Collected data entries:

+-------+

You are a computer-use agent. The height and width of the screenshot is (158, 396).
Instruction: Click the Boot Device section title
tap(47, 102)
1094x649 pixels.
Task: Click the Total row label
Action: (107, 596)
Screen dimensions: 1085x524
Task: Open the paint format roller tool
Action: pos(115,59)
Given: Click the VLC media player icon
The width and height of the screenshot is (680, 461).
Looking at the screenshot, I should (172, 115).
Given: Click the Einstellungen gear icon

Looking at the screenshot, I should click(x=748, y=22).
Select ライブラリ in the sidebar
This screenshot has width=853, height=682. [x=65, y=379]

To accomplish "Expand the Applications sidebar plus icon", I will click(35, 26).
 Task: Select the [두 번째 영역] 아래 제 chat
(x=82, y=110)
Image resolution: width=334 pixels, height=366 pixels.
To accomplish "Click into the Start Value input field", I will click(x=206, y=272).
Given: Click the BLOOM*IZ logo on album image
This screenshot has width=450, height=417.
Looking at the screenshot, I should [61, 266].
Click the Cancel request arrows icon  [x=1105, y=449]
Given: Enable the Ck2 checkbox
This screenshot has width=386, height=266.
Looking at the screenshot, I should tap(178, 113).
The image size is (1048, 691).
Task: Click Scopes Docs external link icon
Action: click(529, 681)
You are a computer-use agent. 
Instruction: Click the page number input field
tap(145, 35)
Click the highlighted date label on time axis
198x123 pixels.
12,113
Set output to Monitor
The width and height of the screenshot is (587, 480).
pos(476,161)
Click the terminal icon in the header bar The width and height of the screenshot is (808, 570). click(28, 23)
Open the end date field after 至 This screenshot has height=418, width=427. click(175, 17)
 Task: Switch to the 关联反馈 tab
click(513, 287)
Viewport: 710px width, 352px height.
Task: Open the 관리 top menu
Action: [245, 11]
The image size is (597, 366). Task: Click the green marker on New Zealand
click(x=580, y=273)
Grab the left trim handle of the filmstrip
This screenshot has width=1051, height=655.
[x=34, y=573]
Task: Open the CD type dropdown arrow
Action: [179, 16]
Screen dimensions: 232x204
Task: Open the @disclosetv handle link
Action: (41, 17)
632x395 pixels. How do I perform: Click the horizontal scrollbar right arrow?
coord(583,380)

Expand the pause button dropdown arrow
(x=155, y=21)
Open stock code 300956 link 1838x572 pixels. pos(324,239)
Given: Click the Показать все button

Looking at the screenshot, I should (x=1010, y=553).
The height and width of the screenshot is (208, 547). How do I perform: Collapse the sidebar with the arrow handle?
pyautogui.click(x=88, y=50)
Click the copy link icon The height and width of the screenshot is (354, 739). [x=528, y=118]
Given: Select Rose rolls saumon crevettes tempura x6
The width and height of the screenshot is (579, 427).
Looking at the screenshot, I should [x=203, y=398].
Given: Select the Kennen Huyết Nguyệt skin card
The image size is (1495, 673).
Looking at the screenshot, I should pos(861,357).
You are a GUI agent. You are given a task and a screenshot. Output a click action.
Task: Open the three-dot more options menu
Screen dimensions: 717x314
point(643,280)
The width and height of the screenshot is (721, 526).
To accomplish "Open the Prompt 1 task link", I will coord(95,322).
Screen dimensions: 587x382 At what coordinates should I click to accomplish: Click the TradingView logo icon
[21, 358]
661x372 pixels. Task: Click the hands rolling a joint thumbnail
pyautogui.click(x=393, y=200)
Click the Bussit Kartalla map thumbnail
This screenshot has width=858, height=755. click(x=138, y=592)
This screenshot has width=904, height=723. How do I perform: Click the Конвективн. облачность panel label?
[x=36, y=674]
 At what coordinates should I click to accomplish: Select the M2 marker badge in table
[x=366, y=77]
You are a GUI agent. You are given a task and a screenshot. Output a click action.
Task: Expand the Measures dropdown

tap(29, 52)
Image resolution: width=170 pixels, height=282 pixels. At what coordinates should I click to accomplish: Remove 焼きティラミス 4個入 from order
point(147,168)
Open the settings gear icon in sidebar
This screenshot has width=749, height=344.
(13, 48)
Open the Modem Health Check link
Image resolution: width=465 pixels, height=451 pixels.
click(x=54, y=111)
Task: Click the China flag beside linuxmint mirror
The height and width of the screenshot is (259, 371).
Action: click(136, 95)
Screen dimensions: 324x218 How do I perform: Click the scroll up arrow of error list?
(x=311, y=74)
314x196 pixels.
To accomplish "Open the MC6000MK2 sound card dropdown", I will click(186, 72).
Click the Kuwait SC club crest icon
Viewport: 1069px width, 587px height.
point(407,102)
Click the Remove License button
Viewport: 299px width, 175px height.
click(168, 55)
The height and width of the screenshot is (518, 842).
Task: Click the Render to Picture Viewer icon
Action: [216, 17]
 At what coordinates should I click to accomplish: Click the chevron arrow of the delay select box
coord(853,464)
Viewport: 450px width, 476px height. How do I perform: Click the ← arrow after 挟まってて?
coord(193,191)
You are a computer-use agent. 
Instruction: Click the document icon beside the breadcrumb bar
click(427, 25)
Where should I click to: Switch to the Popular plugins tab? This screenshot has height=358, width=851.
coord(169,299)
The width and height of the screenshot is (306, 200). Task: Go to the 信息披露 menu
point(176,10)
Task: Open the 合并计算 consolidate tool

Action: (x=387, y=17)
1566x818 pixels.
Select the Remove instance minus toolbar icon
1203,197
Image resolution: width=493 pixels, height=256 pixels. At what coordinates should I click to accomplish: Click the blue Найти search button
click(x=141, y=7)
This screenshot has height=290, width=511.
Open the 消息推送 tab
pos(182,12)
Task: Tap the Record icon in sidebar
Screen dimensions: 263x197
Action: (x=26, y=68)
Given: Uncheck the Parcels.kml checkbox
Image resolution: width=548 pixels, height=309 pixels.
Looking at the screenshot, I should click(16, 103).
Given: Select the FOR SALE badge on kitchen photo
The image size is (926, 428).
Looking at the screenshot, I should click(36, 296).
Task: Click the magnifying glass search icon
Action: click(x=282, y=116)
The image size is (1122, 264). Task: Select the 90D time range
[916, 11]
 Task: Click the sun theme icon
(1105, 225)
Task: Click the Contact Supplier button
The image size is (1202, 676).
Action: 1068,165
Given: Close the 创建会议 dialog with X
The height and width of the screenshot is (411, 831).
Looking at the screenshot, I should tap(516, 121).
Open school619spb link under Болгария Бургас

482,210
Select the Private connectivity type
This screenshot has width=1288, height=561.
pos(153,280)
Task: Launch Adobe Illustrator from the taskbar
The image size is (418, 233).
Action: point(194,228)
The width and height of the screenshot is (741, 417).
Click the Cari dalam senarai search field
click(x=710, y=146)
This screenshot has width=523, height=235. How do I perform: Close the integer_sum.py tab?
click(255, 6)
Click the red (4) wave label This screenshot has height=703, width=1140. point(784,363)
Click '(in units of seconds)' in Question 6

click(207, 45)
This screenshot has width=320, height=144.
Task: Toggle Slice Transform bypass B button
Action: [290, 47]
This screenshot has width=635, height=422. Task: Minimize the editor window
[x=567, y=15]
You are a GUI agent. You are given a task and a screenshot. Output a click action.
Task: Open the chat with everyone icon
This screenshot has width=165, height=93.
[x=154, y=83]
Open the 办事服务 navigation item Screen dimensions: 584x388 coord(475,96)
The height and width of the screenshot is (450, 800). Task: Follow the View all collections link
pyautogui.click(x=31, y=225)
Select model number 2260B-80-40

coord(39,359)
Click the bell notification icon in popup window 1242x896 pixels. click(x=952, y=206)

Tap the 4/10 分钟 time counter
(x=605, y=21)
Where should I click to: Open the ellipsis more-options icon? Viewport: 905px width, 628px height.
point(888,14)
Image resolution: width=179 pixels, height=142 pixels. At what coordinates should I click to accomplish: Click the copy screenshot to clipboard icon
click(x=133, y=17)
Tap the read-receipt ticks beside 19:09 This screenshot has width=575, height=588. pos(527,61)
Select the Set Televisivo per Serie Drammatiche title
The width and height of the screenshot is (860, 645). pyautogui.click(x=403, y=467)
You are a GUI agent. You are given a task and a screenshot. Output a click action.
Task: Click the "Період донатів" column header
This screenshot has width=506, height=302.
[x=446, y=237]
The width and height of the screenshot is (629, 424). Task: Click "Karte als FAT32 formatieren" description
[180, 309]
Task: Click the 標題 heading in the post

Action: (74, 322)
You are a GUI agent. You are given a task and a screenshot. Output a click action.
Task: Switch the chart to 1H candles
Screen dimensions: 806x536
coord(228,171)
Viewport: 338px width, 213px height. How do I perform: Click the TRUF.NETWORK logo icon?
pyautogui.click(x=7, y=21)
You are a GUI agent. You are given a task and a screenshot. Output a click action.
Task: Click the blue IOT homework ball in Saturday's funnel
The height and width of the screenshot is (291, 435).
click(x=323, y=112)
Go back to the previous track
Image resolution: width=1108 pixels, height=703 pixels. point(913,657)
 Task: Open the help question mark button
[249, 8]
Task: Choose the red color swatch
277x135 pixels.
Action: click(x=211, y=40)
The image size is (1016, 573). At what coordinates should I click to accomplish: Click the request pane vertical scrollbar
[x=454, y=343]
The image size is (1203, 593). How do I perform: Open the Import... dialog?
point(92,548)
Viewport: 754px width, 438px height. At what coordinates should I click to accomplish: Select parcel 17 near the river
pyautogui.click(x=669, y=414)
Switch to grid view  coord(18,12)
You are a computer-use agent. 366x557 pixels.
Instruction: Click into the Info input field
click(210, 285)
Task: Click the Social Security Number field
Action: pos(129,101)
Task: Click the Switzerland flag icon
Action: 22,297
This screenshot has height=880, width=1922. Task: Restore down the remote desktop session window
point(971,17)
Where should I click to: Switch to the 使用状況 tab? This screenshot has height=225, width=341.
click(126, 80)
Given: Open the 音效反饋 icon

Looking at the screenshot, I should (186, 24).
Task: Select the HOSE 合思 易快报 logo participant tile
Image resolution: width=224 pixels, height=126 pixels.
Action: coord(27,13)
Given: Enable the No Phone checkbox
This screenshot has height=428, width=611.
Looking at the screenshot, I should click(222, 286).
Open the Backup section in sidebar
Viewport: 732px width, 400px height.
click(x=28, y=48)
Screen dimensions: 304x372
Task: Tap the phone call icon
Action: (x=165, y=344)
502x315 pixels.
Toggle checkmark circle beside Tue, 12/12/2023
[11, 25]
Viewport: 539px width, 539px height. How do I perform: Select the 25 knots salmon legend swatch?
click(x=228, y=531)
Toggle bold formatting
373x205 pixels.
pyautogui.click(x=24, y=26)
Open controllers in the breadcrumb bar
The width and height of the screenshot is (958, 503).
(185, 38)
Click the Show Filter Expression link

+-------+

TASK: Copy every line of the records above that contains "will".

REPLY:
To accomplish "Expand the Applications sidebar plus icon", I will click(35, 26).
To accomplish "Click into the Start Value input field", I will click(x=206, y=272).
To accomplish "Open the Prompt 1 task link", I will coord(95,322).
To accomplish "Open the MC6000MK2 sound card dropdown", I will click(186, 72).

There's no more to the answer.